[[ Supplied records, beginning ]]

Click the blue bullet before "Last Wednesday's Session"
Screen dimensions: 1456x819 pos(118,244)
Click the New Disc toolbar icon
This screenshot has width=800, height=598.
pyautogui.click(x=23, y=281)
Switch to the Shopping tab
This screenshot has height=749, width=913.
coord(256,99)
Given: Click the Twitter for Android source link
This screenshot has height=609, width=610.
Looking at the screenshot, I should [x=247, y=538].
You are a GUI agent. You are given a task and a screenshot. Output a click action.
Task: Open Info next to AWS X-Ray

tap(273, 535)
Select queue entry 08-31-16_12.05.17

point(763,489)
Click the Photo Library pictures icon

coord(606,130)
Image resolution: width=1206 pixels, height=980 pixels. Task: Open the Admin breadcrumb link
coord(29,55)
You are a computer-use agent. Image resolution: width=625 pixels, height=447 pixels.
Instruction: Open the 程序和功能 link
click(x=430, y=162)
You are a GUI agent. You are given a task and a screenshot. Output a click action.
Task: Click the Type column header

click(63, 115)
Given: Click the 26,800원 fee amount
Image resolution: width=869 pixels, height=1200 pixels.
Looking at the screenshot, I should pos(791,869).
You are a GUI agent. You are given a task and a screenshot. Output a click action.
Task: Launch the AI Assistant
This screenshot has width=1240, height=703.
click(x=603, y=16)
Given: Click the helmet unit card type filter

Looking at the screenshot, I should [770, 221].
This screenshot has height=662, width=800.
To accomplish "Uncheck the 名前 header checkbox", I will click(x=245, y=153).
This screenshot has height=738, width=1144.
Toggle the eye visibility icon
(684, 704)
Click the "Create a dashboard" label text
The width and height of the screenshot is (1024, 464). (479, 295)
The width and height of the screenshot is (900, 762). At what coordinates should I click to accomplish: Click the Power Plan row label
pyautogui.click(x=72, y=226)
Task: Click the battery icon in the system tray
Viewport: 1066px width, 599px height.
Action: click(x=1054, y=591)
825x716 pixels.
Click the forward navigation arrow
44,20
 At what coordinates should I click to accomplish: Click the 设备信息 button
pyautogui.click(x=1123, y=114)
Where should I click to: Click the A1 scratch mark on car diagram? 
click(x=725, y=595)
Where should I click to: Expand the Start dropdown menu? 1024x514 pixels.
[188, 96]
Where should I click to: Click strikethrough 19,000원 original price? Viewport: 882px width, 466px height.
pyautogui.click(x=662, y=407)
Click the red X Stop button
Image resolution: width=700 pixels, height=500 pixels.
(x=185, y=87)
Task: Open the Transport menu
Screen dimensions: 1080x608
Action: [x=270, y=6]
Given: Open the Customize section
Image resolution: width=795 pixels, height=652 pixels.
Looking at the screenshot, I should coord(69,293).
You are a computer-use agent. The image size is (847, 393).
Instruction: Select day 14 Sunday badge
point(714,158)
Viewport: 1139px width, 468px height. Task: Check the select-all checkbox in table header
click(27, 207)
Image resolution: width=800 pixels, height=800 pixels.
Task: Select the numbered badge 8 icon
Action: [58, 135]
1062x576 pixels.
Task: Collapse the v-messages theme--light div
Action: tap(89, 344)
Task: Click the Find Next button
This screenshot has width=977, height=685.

[[ Supplied records, end ]]

Your goal
Set the records down again in full, exactly as they read.

Result of the exercise
Click the blue bullet before "Last Wednesday's Session"
Screen dimensions: 1456x819 pos(118,244)
Click the New Disc toolbar icon
This screenshot has width=800, height=598.
pyautogui.click(x=23, y=281)
Switch to the Shopping tab
This screenshot has height=749, width=913.
coord(256,99)
Given: Click the Twitter for Android source link
This screenshot has height=609, width=610.
Looking at the screenshot, I should [x=247, y=538].
You are a GUI agent. You are given a task and a screenshot. Output a click action.
Task: Open Info next to AWS X-Ray

tap(273, 535)
Select queue entry 08-31-16_12.05.17

point(763,489)
Click the Photo Library pictures icon

coord(606,130)
Image resolution: width=1206 pixels, height=980 pixels. Task: Open the Admin breadcrumb link
coord(29,55)
You are a computer-use agent. Image resolution: width=625 pixels, height=447 pixels.
Instruction: Open the 程序和功能 link
click(x=430, y=162)
You are a GUI agent. You are given a task and a screenshot. Output a click action.
Task: Click the Type column header

click(63, 115)
Given: Click the 26,800원 fee amount
Image resolution: width=869 pixels, height=1200 pixels.
Looking at the screenshot, I should pos(791,869).
You are a GUI agent. You are given a task and a screenshot. Output a click action.
Task: Launch the AI Assistant
This screenshot has width=1240, height=703.
click(x=603, y=16)
Given: Click the helmet unit card type filter

Looking at the screenshot, I should [770, 221].
This screenshot has height=662, width=800.
To accomplish "Uncheck the 名前 header checkbox", I will click(x=245, y=153).
This screenshot has height=738, width=1144.
Toggle the eye visibility icon
(684, 704)
Click the "Create a dashboard" label text
The width and height of the screenshot is (1024, 464). (479, 295)
The width and height of the screenshot is (900, 762). At what coordinates should I click to accomplish: Click the Power Plan row label
pyautogui.click(x=72, y=226)
Task: Click the battery icon in the system tray
Viewport: 1066px width, 599px height.
Action: click(x=1054, y=591)
825x716 pixels.
Click the forward navigation arrow
44,20
 At what coordinates should I click to accomplish: Click the 设备信息 button
pyautogui.click(x=1123, y=114)
Where should I click to: Click the A1 scratch mark on car diagram? 
click(x=725, y=595)
Where should I click to: Expand the Start dropdown menu? 1024x514 pixels.
[188, 96]
Where should I click to: Click strikethrough 19,000원 original price? Viewport: 882px width, 466px height.
pyautogui.click(x=662, y=407)
Click the red X Stop button
Image resolution: width=700 pixels, height=500 pixels.
(x=185, y=87)
Task: Open the Transport menu
Screen dimensions: 1080x608
Action: [x=270, y=6]
Given: Open the Customize section
Image resolution: width=795 pixels, height=652 pixels.
Looking at the screenshot, I should coord(69,293).
You are a computer-use agent. The image size is (847, 393).
Instruction: Select day 14 Sunday badge
point(714,158)
Viewport: 1139px width, 468px height. Task: Check the select-all checkbox in table header
click(27, 207)
Image resolution: width=800 pixels, height=800 pixels.
Task: Select the numbered badge 8 icon
Action: [58, 135]
1062x576 pixels.
Task: Collapse the v-messages theme--light div
Action: tap(89, 344)
Task: Click the Find Next button
This screenshot has width=977, height=685.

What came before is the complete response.